Stress da lavoro? Risponde il datore di lavoro anche se non c’è mobbing
Non occorre provare l'intento vessatorio, il datore deve astenersi da iniziative che ledono la personalità morale del lavoratore, come la creazione di condizioni lavorative stressogene.
Il datore di lavoro è responsabile per i danni alla salute causati al dipendente da un ambiente lavorativo troppo stressante, anche in assenza di atti qualificabili come mobbing.
Questo è quanto precisato dalla Cassazione Civile, Sezione lavoro, nell'ordinanza 19 gennaio 2024, n. 2084 (testo in calce).
Il caso
La sentenza in esame riguarda la richiesta risarcitoria avanzata da un lavoratore nei confronti del datore di lavoro, diretta ad ottenere un ristoro a causa delle sofferenze psichiche patite in ufficio.
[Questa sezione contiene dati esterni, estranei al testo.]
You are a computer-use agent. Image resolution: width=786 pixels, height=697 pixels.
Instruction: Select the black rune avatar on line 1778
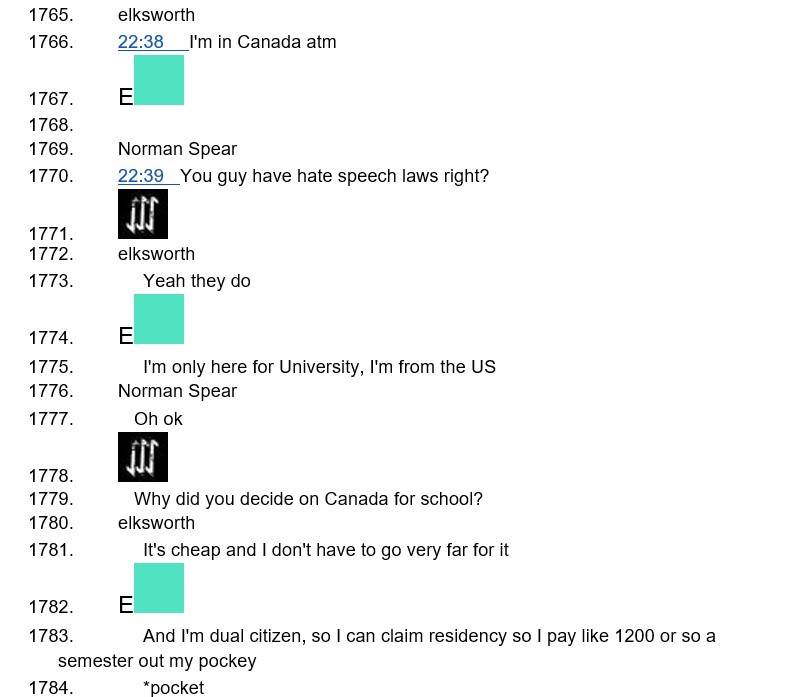[x=143, y=457]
La domanda risarcitoria era stata accolta in primo grado ma respinta in appello.
La Corte territoriale aveva rigettato la pretesa non avendo riscontrato l'intento persecutorio che rappresenta un elemento costitutivo del mobbing.
Avverso tale pronuncia, il dipendente aveva proposto ricorso per cassazione.
La decisione
Nell'esaminare il caso in oggetto, la Suprema Corte ha innanzitutto evidenziato la sussistenza dell'obbligo del datore di lavoro di astenersi da adottare scelte o comportamenti lesivi, già di per sé, della personalità morale del lavoratore, come l'applicazione di condizioni di lavoro stressogene, oltre a tenere comportamenti più gravi come mobbing, straining, burn out, molestie, stalking.

Secondo le regole generali sugli obblighi risarcitori conseguenti a responsabilità contrattuale, è configurabile la responsabilità del datore di lavoro anche nel caso di un mero inadempimento che rientri in nesso causale con un danno alla salute del dipendente.
Orbene, ad avviso della Cassazione, la Corte territoriale avrebbe dovuto valutare, anche in assenza di un intento persecutorio, le varie condotte singolarmente, alla luce della violazione dell'art. 2087 cod. civ.
Tale circostanza era stata esclusa nella sentenza impugnata, in ragione dell'accertata insussistenza di un comportamento programmaticamente e volontariamente vessatorio.
La motivazione della Corte territoriale è perciò contraddittoria visto che, se da una parte viene riconosciuto il disturbo del lavoratore, determinato dallo stress correlato al lavoro, dall'altra parte non ha considerato la domanda dello stesso ricondotta alla violazione dell'art. 2087 cod. civ.
E' noto che il lavoratore che agisce per ottenere il risarcimento dei danni causati durante lo svolgimento dell'attività lavorativa non ha l'onere di provare le omissioni datoriali nella predisposizione delle misure di sicurezza, ma spetta al datore di lavoro dimostrare di avere adottato tutte le cautele necessarie ad impedire il verificarsi del danno.
Dunque, una volta accertato il danno, la nocività dell'ambiente di lavoro, nonché il nesso tra i due elementi, il diritto al risarcimento del danno non è eludibile.
Nella vicenda esaminata, il Giudice di appello ha dato atto che era stato provato un danno alla salute, scaturito dalle condizioni lavorative, come certificato prima dall'INAIL, poi dalla CTU disposta nel giudizio di merito.
Secondo la Cassazione, il giudice di merito non ha valutato le varie condotte poste in essere dal datore di lavoro che, anche in assenza di comportamenti intenzionalmente vessatori nei confronti del lavoratore, possono essere state esorbitanti od incongrue rispetto all'ordinaria gestione del rapporto, e così poste in violazione dell'art. 2087 cod. civ. anche eventualmente sotto il profilo della contribuzione causale alla creazione di un ambiente logorante e determinativo di ansia, quindi causative di pregiudizi per la salute.
In conclusione, la Suprema Corte ha cassato la sentenza impugnata in relazione al motivo accolto con rinvio alla Corte d'Appello che, in diversa composizione, dovrà procedere ad un nuovo esame e provvedere anche in ordine alle spese del giudizio di legittimità.